A zombie apocalypse is one thing. A volcanic eruption is quite another, for, as the journalist who does a framing voice-over narration for Brooks’ latest puts it, when Mount Rainier popped its cork, “it was the psychological aspect, the hyperbole-fueled hysteria that had ended up killing the most people.” Maybe, but the sasquatches whom the volcano displaced contributed to the statistics, too, if only out of self-defense. Brooks places the epicenter of the Bigfoot war in a high-tech hideaway populated by the kind of people you might find in a Jurassic Park franchise: the schmo who doesn’t know how to do much of anything but tries anyway, the well-intentioned bleeding heart, the know-it-all intellectual who turns out to know the wrong things, the immigrant with a tough backstory and an instinct for survival.
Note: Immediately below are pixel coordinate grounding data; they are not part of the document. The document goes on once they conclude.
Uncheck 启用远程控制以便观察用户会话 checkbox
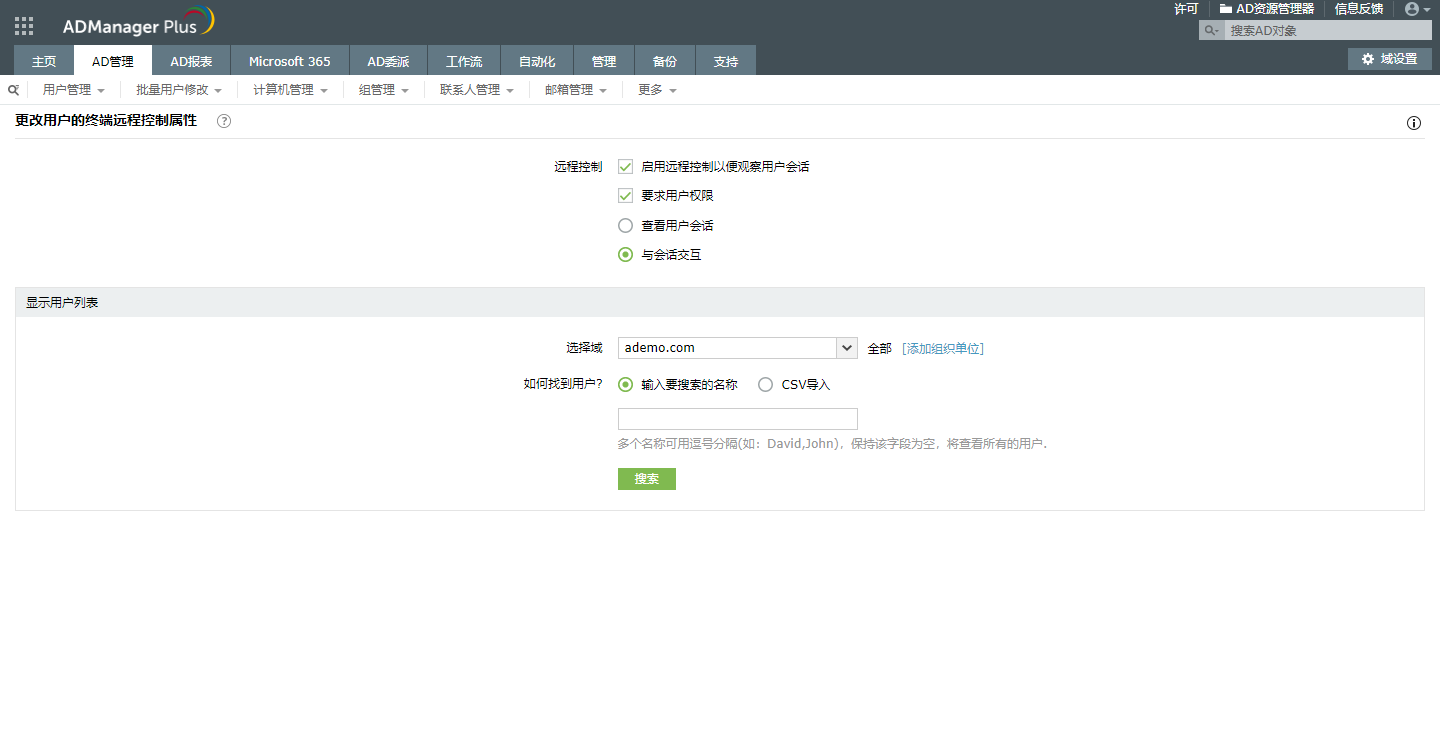Viewport: 1440px width, 749px height. click(626, 167)

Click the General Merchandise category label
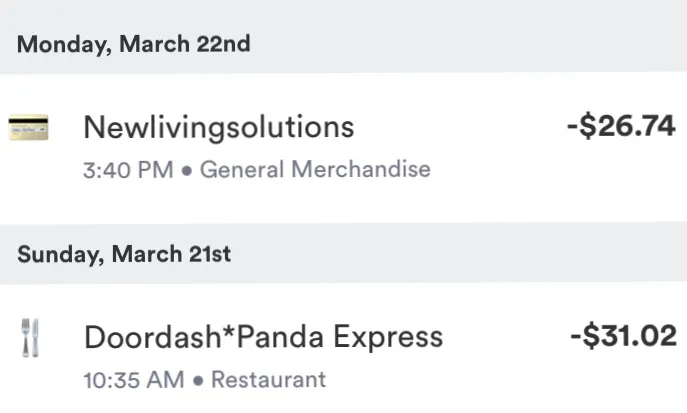click(315, 169)
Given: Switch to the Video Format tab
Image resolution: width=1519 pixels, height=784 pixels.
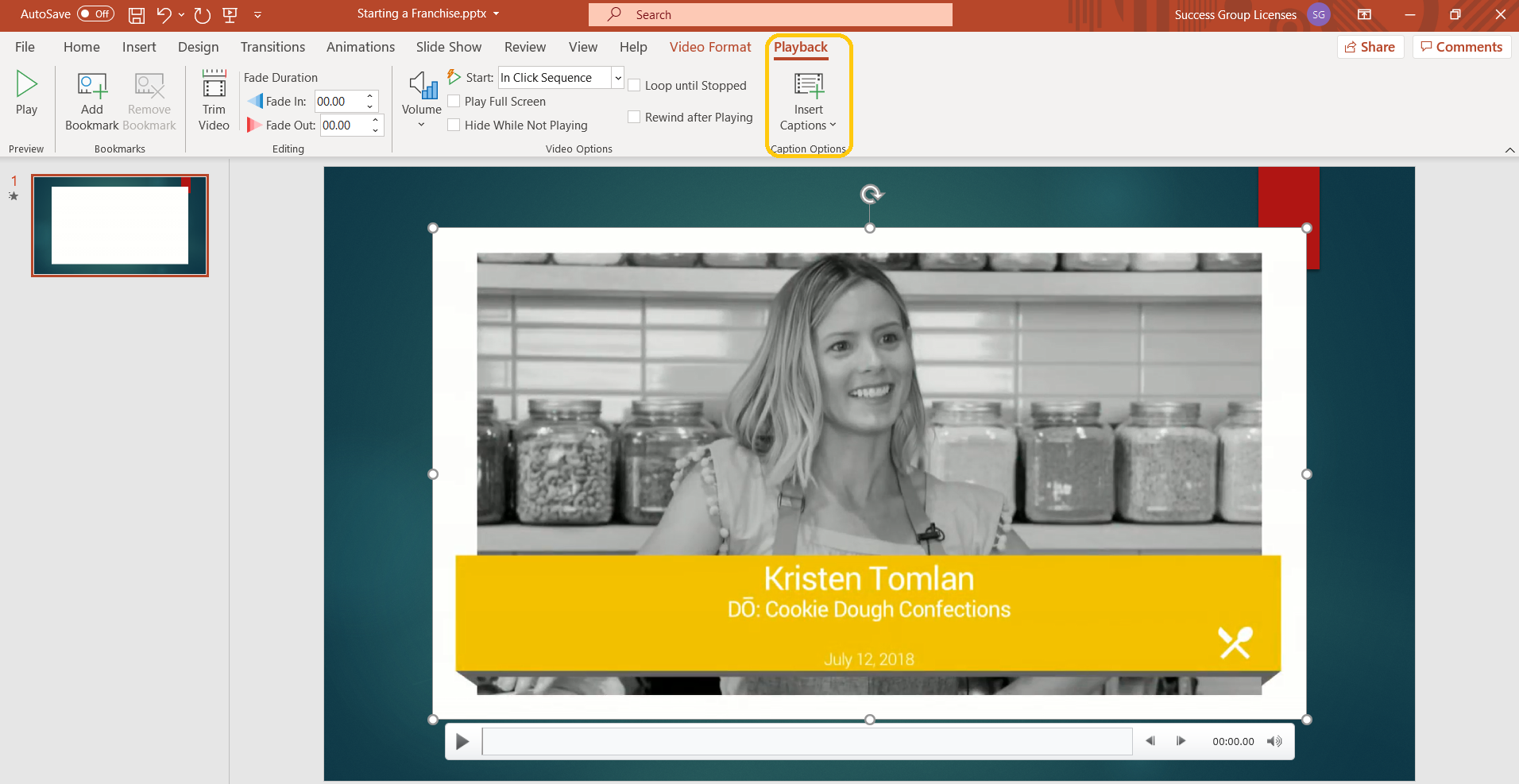Looking at the screenshot, I should (x=709, y=47).
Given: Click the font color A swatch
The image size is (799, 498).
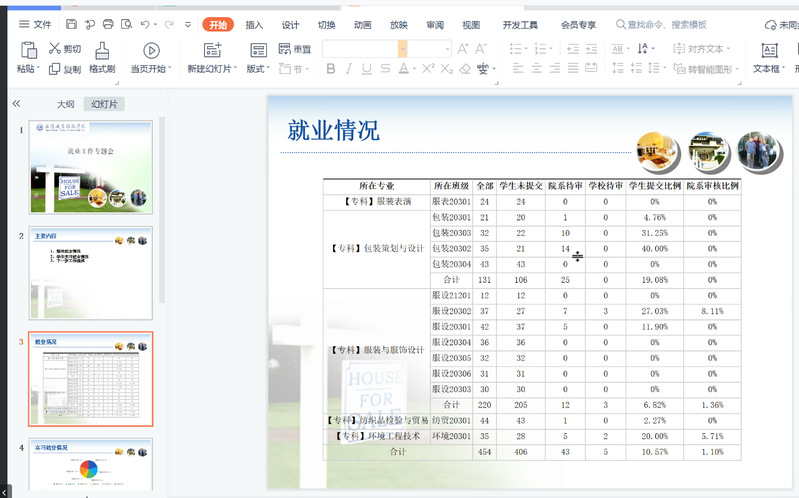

Indeed, the novel does double duty as a survival manual, packed full of good advice—for instance, try not to get wounded, for “injury turns you from a giver to a taker. Taking up our resources, our time to care for you.” Brooks presents a case for making room for Bigfoot in the world while peppering his narrative with timely social criticism about bad behavior on the human side of the conflict: The explosion of Rainier might have been better forecast had the president not slashed the budget of the U.S. Geological Survey, leading to “immediate suspension of the National Volcano Early Warning System,” and there’s always someone around looking to monetize the natural disaster and the sasquatch-y onslaught that follows. Brooks is a pro at building suspense even if it plays out in some rather spectacularly yucky episodes, one involving a short spear that takes its name from “the sucking sound of pulling it out of the dead man’s heart and lungs.” Grossness aside, it puts you right there on the scene.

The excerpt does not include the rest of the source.